Combinatorial Enzymatic Synthesis of Unnatural Long-Chain β-Branch Pyrones by a Highly Promiscuous Enzyme

Lixia Pan; Lilan Yang; Yanbing Huang; Yongyuan Liang; Qihuan He; Dengfeng Yang

doi:10.1021/acsomega.9b02473

Combinatorial Enzymatic Synthesis of Unnatural Long-Chain β-Branch Pyrones by a Highly Promiscuous Enzyme

ACS Omega. 2019 Dec 5;4(25):21078-21082. doi: 10.1021/acsomega.9b02473. eCollection 2019 Dec 17.

Authors

Lixia Pan¹, Lilan Yang¹, Yanbing Huang¹, Yongyuan Liang¹, Qihuan He¹, Dengfeng Yang¹

Affiliation

¹ Guangxi Key Laboratory of Biorefinery, Guangxi Biomass Industrialization Engineering Institute, National Engineering Research Center of Non-food Biorefinery, State Key Laboratory of Non-Food Biomass and Enzyme Technology and Guangxi Key Laboratory of Marine Natural Products and Combinatorial Biosynthesis Chemistry, Guangxi Beibu Gulf Marine Research Center, Guangxi Academy of Sciences, Nanning 530007, Guangxi, China.

Abstract

In this study, we described in detail a combinatorial enzymatic synthesis approach to produce a series of unnatural long-chain β-branch pyrones.
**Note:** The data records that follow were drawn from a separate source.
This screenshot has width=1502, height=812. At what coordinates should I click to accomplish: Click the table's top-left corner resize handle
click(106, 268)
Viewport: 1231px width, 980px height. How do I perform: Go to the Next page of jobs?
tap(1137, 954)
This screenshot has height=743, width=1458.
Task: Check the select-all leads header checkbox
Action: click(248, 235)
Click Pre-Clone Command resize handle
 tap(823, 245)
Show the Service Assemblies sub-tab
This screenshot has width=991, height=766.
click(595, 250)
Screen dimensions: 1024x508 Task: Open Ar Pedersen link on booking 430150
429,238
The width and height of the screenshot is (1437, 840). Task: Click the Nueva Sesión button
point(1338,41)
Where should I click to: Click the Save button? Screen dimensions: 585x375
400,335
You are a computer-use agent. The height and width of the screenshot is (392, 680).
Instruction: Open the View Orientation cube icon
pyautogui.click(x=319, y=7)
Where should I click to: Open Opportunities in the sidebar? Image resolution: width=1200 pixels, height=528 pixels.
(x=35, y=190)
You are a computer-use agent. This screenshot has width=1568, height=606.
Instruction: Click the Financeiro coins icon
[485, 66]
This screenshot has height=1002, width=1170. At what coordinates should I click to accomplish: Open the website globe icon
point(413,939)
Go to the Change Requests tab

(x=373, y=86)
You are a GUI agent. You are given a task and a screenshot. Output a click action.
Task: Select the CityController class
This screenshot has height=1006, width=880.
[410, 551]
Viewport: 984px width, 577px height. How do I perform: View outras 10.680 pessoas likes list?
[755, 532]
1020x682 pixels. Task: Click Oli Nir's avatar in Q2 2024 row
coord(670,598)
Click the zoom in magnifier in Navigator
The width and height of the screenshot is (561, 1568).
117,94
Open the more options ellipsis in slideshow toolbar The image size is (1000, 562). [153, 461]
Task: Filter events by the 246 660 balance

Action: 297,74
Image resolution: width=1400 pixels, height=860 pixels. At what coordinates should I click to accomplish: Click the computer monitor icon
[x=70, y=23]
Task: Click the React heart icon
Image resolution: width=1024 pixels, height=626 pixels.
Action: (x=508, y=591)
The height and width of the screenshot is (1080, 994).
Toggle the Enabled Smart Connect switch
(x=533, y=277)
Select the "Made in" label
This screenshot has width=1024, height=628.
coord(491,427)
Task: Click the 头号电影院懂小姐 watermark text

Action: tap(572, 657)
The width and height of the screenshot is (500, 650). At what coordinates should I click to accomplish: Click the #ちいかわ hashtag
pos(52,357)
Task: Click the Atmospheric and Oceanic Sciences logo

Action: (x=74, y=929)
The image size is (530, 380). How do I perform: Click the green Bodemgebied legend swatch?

We attempted to investigate the catalytic potential of a highly promiscuous enzyme type III PKS to catalyze the non-decarboxylative condensation reaction by two molecules of fatty acyl diketide-N-acetylcysteines (diketide-NACs) units. Two non-natural long-chain (C₁₆, C₁₈) fatty acyl diketide-NACs were prepared successfully for testing the ability of non-decarboxylative condensation. In vitro, 12 novel naturally unavailable long-chain β-branch pyrones were generated by one-pot formation and characterized by ultraviolet-visible spectroscopy and high-resolution liquid chromatography-mass spectrometry. Interestingly, enzymatic kinetics result displays that this enzyme exhibits the remarkable compatibility to various non-natural long-chain substrates. These results would be useful to deeply understand the catalytic mechanism of this enzyme and further extend the application of enzymatic synthesis of non-natural products.